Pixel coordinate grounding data
* * *
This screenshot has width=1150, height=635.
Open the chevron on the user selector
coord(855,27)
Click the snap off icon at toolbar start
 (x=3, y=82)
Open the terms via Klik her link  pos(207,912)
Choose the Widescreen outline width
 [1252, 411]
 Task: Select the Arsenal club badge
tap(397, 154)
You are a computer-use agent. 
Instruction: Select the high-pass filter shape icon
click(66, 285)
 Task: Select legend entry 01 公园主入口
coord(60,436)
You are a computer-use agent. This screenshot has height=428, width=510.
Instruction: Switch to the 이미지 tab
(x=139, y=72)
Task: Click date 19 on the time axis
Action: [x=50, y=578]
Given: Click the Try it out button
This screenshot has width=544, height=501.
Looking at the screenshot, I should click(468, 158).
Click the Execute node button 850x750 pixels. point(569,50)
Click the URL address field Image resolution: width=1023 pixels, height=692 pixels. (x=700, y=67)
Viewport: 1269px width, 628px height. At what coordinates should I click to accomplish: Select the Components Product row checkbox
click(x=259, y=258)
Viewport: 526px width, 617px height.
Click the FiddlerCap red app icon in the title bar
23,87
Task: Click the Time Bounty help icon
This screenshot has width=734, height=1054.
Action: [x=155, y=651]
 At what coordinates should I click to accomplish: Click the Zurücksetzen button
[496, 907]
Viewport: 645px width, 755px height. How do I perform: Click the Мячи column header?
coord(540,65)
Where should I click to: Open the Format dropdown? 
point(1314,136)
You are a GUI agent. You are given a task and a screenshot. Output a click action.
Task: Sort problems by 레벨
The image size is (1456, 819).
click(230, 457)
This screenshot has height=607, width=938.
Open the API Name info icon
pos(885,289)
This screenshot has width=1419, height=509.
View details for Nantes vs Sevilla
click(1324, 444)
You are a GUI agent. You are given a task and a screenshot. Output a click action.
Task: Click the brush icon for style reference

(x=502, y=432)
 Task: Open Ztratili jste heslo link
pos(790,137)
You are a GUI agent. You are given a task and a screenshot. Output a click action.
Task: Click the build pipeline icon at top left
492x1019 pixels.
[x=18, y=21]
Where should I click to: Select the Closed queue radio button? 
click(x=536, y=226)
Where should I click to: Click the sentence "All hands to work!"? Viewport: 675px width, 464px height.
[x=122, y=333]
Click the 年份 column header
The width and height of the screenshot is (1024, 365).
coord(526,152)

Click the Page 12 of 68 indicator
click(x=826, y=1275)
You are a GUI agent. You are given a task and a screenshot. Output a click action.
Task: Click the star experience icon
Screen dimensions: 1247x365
* * *
Retype the records above exactly.

Task result:
This screenshot has width=1150, height=635.
Open the chevron on the user selector
coord(855,27)
Click the snap off icon at toolbar start
 (x=3, y=82)
Open the terms via Klik her link  pos(207,912)
Choose the Widescreen outline width
 [1252, 411]
 Task: Select the Arsenal club badge
tap(397, 154)
You are a computer-use agent. 
Instruction: Select the high-pass filter shape icon
click(66, 285)
 Task: Select legend entry 01 公园主入口
coord(60,436)
You are a computer-use agent. This screenshot has height=428, width=510.
Instruction: Switch to the 이미지 tab
(x=139, y=72)
Task: Click date 19 on the time axis
Action: [x=50, y=578]
Given: Click the Try it out button
This screenshot has width=544, height=501.
Looking at the screenshot, I should click(468, 158).
Click the Execute node button 850x750 pixels. point(569,50)
Click the URL address field Image resolution: width=1023 pixels, height=692 pixels. (x=700, y=67)
Viewport: 1269px width, 628px height. At what coordinates should I click to accomplish: Select the Components Product row checkbox
click(x=259, y=258)
Viewport: 526px width, 617px height.
Click the FiddlerCap red app icon in the title bar
23,87
Task: Click the Time Bounty help icon
This screenshot has width=734, height=1054.
Action: [x=155, y=651]
 At what coordinates should I click to accomplish: Click the Zurücksetzen button
[496, 907]
Viewport: 645px width, 755px height. How do I perform: Click the Мячи column header?
coord(540,65)
Where should I click to: Open the Format dropdown? 
point(1314,136)
You are a GUI agent. You are given a task and a screenshot. Output a click action.
Task: Sort problems by 레벨
The image size is (1456, 819).
click(230, 457)
This screenshot has height=607, width=938.
Open the API Name info icon
pos(885,289)
This screenshot has width=1419, height=509.
View details for Nantes vs Sevilla
click(1324, 444)
You are a GUI agent. You are given a task and a screenshot. Output a click action.
Task: Click the brush icon for style reference

(x=502, y=432)
 Task: Open Ztratili jste heslo link
pos(790,137)
You are a GUI agent. You are given a task and a screenshot. Output a click action.
Task: Click the build pipeline icon at top left
492x1019 pixels.
[x=18, y=21]
Where should I click to: Select the Closed queue radio button? 
click(x=536, y=226)
Where should I click to: Click the sentence "All hands to work!"? Viewport: 675px width, 464px height.
[x=122, y=333]
Click the 年份 column header
The width and height of the screenshot is (1024, 365).
coord(526,152)

Click the Page 12 of 68 indicator
click(x=826, y=1275)
You are a GUI agent. You are given a task and a screenshot. Output a click action.
Task: Click the star experience icon
Screen dimensions: 1247x365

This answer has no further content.